Anion gap (blood and urine) - assessment of different electrolytes in the blood. Cations (sodium and potassium) minus anions (chloride and bicarbonate) = the difference equal unmeasured anions that are generally phosphates, sulfates, proteins, and organic acids. It’s used for measuring metabolic acidosis.

Question 39

How do you determine if someone is in acidosis or alkalosis

Answer 39

To determine if someone is in acidosis or alkalosis you must first look at their pH level. You would then determine whether the primary cause of their disorder is respiratory or metabolic in nature by evaluating CO2 and HCO3- values. Finally, if there are multiple abnormal values, it is necessary to determine if one of the abnormal values is due to compensatory mechanisms.
Acidosis characterized by pH < 7.35 with an abnormally high PCO2 (> 45 mm) is respiratory acidosis. If renal compensation is occurring, HCO3- concentration will be > 26 mEq/L as the renal system attempts to raise the pH by increasing HCO3- concentration.
Acidosis characterized by pH < 7.35 with an abnormally low HCO3- concentration (< 22 mEq/L) is metabolic acidosis.

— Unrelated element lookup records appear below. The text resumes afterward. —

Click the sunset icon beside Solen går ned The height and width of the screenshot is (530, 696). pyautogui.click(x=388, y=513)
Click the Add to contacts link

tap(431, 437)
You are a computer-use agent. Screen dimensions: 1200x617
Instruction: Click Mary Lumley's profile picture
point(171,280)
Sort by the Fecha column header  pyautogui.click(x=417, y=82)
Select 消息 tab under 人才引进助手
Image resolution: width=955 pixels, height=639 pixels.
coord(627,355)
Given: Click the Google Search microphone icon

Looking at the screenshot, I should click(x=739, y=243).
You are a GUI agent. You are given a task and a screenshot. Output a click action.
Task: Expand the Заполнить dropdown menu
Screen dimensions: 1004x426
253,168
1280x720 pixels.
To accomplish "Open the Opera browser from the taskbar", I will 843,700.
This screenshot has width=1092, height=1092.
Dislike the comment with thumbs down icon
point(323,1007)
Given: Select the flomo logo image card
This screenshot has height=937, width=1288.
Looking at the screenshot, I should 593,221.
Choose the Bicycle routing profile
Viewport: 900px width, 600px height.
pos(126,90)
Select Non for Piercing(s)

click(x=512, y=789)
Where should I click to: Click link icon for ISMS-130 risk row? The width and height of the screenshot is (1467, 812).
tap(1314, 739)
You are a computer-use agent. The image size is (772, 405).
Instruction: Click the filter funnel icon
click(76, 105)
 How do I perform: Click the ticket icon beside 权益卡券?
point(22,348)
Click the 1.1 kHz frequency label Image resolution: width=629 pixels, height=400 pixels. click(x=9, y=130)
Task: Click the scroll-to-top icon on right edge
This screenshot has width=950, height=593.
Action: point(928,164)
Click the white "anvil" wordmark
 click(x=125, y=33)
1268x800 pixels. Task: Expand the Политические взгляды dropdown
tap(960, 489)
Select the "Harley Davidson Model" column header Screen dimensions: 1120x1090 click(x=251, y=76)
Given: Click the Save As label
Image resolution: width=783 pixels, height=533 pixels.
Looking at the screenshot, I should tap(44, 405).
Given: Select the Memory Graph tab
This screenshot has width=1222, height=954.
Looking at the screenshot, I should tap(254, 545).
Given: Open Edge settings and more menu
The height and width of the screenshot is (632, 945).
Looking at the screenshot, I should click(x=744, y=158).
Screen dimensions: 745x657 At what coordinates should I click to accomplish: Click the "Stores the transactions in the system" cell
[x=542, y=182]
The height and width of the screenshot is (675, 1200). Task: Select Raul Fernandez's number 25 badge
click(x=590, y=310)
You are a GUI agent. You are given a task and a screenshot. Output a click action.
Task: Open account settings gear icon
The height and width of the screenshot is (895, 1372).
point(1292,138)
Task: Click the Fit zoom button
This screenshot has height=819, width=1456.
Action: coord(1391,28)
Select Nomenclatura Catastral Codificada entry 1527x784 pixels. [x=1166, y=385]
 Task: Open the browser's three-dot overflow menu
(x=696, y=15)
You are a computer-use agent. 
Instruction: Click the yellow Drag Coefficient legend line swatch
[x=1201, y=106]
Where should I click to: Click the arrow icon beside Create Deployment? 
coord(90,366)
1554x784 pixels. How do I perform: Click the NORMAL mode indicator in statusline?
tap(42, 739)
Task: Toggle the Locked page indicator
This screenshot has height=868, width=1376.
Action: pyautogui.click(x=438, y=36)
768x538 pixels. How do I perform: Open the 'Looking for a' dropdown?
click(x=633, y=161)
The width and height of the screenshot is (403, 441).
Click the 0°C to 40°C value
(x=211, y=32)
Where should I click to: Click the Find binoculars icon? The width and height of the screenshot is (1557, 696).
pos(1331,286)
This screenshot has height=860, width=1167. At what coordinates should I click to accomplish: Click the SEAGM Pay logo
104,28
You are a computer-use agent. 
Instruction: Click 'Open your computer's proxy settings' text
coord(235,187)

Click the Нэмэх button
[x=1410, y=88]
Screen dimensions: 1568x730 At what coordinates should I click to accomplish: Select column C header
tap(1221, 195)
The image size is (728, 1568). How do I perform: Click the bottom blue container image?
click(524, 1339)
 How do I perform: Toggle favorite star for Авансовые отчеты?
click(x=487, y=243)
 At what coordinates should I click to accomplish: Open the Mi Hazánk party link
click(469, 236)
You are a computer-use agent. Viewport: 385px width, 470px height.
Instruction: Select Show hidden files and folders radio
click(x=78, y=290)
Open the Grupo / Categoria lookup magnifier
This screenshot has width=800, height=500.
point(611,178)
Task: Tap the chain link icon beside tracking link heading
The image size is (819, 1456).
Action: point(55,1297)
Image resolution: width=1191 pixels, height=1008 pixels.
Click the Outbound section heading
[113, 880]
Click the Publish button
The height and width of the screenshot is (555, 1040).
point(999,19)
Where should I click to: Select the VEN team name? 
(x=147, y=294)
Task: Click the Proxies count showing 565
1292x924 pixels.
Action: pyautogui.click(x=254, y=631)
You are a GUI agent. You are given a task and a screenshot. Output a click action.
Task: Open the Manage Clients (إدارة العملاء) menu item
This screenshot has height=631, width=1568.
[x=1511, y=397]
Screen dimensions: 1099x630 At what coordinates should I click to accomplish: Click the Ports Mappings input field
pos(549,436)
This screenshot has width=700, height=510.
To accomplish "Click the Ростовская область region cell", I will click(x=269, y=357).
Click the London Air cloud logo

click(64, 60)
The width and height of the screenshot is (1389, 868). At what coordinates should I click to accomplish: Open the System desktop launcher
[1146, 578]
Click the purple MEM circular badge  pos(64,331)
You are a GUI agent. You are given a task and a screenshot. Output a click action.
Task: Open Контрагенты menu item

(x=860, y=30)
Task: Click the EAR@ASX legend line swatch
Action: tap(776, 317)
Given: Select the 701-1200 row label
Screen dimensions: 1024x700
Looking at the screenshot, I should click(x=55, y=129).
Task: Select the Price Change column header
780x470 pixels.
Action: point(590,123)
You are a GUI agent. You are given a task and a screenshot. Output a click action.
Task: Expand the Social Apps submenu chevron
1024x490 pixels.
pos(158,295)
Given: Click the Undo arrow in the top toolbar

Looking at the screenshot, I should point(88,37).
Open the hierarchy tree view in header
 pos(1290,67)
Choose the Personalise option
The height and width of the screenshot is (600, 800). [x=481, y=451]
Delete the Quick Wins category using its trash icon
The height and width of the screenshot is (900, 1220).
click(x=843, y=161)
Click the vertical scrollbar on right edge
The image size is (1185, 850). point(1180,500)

If respiratory compensation is occurring, the PCO2 will be < 35 mm as the respiratory system attempts to raise the pH by decreasing PCO2.
Alkalosis characterized by pH > 7.45 with an abnormally low PCO2 (< 35 mm) is respiratory alkalosis. If renal compensation is occurring, the HCO3- concentration will be < 22 mEq/L, as the renal system attempts to lower the pH by decreasing HCO3- concentration.
Alkalosis characterized by pH > 7.45 with an abnormally high HCO3- concentration (> 26 mEq/L) is metabolic alkalosis. If respiratory compensation is occurring, the PCO2 will be > 45 mm as the respiratory system attempts to lower the pH by increasing PCO2.